◆ **EXCERPT PROVIDED**
Algorithm 2 — K-fold pre-fill (what OOFErrorCollector implements)

When no held-out set exists, pre-fill \(\mathcal{D}_e\) via cross-validation:

  1. For each fold \(k\): clone \(f\), fit on train indices, predict held-out indices.
  2. Store out-of-fold prediction \(\hat{y}_i\) and error \(\ell(y_i, \hat{y}_i)\).
  3. Optionally refit \(f\) on all data for deployment (refit_on_all=True).

Each row receives exactly one out-of-sample error — the target for \(g\). Rows never held out (e.g. earliest walk-forward window) are excluded.

Refit assumption

With refit_on_all=True, \(g\) learns errors of fold models \(f_{-k}\) (strict subsets) but is paired at inference with full-data \(f\). This standard stacking assumption means \(g\) describes a slightly smaller model; the gap is small for reasonable fold counts.

Stationarizing features \(\phi_{z^N}(x)\)

In interactive settings the error target is non-stationary as \(f\) is retrained. The paper embeds \((x, z^N)\) into stationarizing features (Sec. 3.2, Eq. 12):

\[ \phi_{z^N}(x) = \bigl(x,\; s,\; \log \hat{q}(x \mid z^N),\; \log \hat{V}(\tilde{\mathcal{L}}, z^N, x)\bigr) \]
Feature Builder in deup Meaning
\(x\) RawFeatures raw inputs
\(s\) SeenBit 1 if \(x\) was in training set \(z^N\), else 0
\(\log \hat{q}\) DensityFeature log-density under training distribution
\(\log \hat{V}\) VarianceFeature log predictive variance (ensemble / GP)
distance DistanceToTrain \(k\)-th NN distance to training manifold
|residual| proxy ResidualMagnitude kNN-smoothed training residual magnitude

Mahalanobis / diagonal Gaussian density (Appendix C; Lee et al. 2018 OOD baseline). With per-dimension MLE \(\mu_d\), \(\sigma^2_d\) (clamped \(\geq 10^{-6}\)):

\[ \log \hat{q}(x) = -\tfrac{1}{2}\sum_d \left[\frac{(x_d-\mu_d)^2}{\sigma^2_d} + \log\sigma^2_d\right] - \tfrac{D}{2}\log(2\pi). \]

DensityFeature(method="mahalanobis") implements this closed-form estimator.

Finding 3 — density can be null (Sanderink, 2026)

In homogeneous tabular/finance universes, density features may add no signal beyond rank geometry. Treat density as optional and ablatable; rank-geometry residualization (P6) is required for cross-sectional rankers (Sanderink, 2026, Finding 3).

◆ **INFORMATION SUPPLIED**
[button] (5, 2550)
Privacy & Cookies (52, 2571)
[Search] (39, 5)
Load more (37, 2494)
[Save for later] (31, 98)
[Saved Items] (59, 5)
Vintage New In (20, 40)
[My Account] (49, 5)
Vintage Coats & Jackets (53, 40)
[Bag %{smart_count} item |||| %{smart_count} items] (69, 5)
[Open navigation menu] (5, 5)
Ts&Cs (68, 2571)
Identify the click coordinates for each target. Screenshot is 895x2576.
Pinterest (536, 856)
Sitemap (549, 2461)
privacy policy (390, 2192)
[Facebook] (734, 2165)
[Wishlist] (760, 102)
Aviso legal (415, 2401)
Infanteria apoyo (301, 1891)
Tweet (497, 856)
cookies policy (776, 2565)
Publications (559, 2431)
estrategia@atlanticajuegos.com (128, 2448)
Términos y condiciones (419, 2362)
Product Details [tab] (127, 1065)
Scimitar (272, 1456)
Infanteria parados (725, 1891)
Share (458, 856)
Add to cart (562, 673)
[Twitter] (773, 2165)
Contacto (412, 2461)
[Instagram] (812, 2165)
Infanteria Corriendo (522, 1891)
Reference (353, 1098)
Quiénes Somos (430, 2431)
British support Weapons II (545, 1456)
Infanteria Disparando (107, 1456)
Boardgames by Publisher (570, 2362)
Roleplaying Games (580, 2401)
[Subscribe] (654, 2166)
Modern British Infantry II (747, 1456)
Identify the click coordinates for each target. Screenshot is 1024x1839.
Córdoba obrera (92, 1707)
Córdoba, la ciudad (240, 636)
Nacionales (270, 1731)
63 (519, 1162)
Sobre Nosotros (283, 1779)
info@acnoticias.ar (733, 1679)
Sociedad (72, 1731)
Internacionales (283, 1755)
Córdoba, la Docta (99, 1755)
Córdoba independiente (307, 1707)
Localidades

◆ **ACTION ITEM**
Rewrite the K-fold pre-fill excerpt from "3. Optionally refit" to "reasonable fold counts.", changing "walk-forward window" to "rolling window".

◆ **WRITTEN RESPONSE**
3. Optionally refit \(f\) on all data for deployment (refit_on_all=True).

Each row receives exactly one out-of-sample error — the target for \(g\). Rows never held out (e.g. earliest rolling window) are excluded.

Refit assumption

With refit_on_all=True, \(g\) learns errors of fold models \(f_{-k}\) (strict subsets) but is paired at inference with full-data \(f\). This standard stacking assumption means \(g\) describes a slightly smaller model; the gap is small for reasonable fold counts.